Lesson 5 / 6

05. Modules, Packages & Virtual Environments

TL;DR

Every .py file is a module. Packages are directories with __init__.py. Use virtual environments (python -m venv) for every project. pip install from PyPI. Use pyproject.toml for modern project config. Understand sys.path to debug import errors.

Python’s module system is straightforward once you understand the mechanics: every .py file is a module, directories with __init__.py are packages, and sys.path determines where Python looks for imports. This lesson covers the full stack — from basic imports to virtual environments to modern dependency management.

Python module import system and package structure

Modules

A module is any .py file. When you import it, Python executes the file top-to-bottom and creates a module object.

# utils.py
def slugify(text: str) -> str:
    return text.lower().replace(" ", "-")

PI = 3.14159

Import Variants

# Import the module — access via namespace
import utils
utils.slugify("Hello World")

# Import specific names into current namespace
from utils import slugify, PI
slugify("Hello World")

# Alias — common for long module names
import numpy as np
import pandas as pd

# Import everything (avoid this — pollutes namespace, hides origin)
from utils import *

__name__ and __main__

When Python runs a file directly, it sets __name__ to "__main__". When the file is imported, __name__ is set to the module’s qualified name.

# db.py
def connect(url: str):
    print(f"Connecting to {url}")

def _test_connection():
    connect("sqlite:///test.db")
    print("Connection OK")

# Only runs when executed directly: python db.py
# Does NOT run when imported: from db import connect
if __name__ == "__main__":
    _test_connection()

This is Python’s equivalent of public static void main. Use it for quick tests, CLI entry points, or demo code.

Module Attributes

Every module has built-in attributes:

import json

json.__name__    # 'json'
json.__file__    # '/usr/lib/python3.12/json/__init__.py'
json.__doc__     # module docstring
json.__package__ # 'json'
json.__path__    # ['/usr/lib/python3.12/json'] (packages only)

How Imports Work

When you write import foo, Python does three things in order:

  1. Checks sys.modules — a dict cache of already-imported modules. If found, returns immediately.
  2. Searches sys.path — an ordered list of directories. First match wins.
  3. Executes the module — runs the file top-to-bottom, creates a module object, caches it in sys.modules.

sys.path Search Order

import sys
for p in sys.path:
    print(p)

Typical order:

  1. The directory containing the script being run (or "" for interactive mode)
  2. PYTHONPATH environment variable entries
  3. Standard library directories
  4. site-packages (where pip installs third-party packages)

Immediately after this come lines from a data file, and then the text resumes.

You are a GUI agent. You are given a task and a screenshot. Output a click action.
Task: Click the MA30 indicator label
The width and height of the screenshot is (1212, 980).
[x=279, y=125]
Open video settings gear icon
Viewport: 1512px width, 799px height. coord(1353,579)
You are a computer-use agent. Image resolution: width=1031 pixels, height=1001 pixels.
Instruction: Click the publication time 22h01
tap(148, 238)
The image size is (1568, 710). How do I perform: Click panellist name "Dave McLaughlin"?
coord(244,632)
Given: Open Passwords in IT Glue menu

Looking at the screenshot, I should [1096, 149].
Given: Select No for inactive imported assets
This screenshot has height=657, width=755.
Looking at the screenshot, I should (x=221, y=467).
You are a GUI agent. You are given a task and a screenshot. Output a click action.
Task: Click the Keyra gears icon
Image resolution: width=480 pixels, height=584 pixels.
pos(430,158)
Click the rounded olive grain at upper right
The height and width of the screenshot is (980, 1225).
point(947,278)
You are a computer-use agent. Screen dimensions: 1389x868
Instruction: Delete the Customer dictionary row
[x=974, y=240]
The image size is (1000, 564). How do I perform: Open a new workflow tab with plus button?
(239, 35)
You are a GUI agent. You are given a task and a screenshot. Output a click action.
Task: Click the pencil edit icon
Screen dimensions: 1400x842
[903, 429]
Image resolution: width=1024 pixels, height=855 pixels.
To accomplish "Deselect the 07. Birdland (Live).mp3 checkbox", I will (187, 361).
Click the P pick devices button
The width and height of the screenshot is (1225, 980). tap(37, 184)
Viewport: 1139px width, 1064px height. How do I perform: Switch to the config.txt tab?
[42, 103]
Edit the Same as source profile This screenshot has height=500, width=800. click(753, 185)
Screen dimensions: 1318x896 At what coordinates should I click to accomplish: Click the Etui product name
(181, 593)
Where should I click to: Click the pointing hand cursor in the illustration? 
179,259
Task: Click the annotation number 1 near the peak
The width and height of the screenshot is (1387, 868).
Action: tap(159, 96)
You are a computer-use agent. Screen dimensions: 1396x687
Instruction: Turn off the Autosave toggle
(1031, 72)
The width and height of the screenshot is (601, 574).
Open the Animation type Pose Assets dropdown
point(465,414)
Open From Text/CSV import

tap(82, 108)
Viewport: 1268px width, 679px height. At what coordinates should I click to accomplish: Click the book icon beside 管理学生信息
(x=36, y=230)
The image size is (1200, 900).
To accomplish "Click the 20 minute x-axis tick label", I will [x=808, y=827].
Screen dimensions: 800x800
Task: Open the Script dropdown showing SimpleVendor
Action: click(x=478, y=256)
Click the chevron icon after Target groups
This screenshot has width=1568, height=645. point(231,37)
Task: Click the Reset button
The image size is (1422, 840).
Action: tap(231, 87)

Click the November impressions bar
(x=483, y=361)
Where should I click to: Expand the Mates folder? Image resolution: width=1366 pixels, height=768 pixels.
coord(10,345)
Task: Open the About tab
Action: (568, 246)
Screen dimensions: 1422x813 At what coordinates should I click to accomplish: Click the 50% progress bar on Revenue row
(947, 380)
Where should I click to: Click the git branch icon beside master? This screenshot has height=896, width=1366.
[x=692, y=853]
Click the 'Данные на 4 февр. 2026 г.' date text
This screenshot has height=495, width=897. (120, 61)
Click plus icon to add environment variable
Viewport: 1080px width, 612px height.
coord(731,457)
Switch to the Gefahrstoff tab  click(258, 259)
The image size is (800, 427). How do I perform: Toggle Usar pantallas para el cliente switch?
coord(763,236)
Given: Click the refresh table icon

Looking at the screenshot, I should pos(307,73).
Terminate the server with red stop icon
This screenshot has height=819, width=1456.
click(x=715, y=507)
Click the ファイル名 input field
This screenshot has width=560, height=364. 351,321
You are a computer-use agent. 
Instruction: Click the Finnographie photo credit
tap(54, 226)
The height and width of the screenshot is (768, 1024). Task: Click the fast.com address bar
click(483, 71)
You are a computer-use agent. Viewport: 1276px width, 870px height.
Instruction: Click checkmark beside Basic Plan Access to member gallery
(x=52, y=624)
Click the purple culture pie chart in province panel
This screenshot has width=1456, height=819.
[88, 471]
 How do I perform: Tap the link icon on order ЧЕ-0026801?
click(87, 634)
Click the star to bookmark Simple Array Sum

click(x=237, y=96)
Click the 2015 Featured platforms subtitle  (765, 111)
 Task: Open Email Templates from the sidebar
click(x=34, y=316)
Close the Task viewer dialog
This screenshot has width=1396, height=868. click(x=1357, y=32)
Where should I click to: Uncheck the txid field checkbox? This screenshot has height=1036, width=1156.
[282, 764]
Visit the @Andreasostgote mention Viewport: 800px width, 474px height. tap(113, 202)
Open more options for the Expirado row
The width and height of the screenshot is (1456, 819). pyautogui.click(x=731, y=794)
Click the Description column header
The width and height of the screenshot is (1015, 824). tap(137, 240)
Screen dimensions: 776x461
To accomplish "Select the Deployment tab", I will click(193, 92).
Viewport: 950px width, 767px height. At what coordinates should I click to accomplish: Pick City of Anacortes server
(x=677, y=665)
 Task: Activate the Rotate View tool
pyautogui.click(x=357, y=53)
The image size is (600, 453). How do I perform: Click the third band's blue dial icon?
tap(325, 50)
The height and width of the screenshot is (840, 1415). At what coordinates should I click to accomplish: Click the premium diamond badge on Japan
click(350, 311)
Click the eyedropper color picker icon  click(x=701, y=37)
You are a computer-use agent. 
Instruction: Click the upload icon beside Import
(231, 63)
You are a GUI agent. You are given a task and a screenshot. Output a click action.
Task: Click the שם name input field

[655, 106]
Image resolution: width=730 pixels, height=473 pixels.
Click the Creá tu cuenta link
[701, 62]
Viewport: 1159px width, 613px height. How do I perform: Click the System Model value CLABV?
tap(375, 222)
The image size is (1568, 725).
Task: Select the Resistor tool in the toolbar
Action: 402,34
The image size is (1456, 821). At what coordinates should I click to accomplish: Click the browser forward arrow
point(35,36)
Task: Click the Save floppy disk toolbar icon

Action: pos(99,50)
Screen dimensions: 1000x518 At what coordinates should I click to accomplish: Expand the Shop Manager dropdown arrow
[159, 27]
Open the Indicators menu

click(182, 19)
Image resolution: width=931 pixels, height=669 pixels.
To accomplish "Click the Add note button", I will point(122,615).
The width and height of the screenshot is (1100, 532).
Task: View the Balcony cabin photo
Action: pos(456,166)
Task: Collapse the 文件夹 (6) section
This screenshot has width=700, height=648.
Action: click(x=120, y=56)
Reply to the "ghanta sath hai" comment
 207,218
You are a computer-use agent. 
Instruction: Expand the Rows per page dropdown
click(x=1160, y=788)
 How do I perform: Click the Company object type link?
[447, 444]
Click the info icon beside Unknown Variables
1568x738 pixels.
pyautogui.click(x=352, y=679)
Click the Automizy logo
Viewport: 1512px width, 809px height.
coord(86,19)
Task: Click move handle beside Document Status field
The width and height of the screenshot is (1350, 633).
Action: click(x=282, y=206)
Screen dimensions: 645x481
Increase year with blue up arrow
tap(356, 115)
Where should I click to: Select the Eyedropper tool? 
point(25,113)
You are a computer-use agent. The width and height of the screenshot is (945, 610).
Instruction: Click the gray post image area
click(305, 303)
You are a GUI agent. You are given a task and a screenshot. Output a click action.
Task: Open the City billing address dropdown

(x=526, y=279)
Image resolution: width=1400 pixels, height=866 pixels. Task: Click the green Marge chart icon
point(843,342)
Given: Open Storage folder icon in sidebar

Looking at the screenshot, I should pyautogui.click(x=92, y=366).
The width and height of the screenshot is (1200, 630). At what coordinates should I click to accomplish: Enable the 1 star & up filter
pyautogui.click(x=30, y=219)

Gotcha: If you name a file json.py in your project directory, it shadows the standard library json module. Python searches the script directory first. This is the #1 cause of mysterious import failures for beginners.

.pyc Files and __pycache__

Python compiles modules to bytecode and caches them in __pycache__/ as .pyc files. This speeds up subsequent imports — not execution. The files are named like module.cpython-312.pyc (tagged with the Python version).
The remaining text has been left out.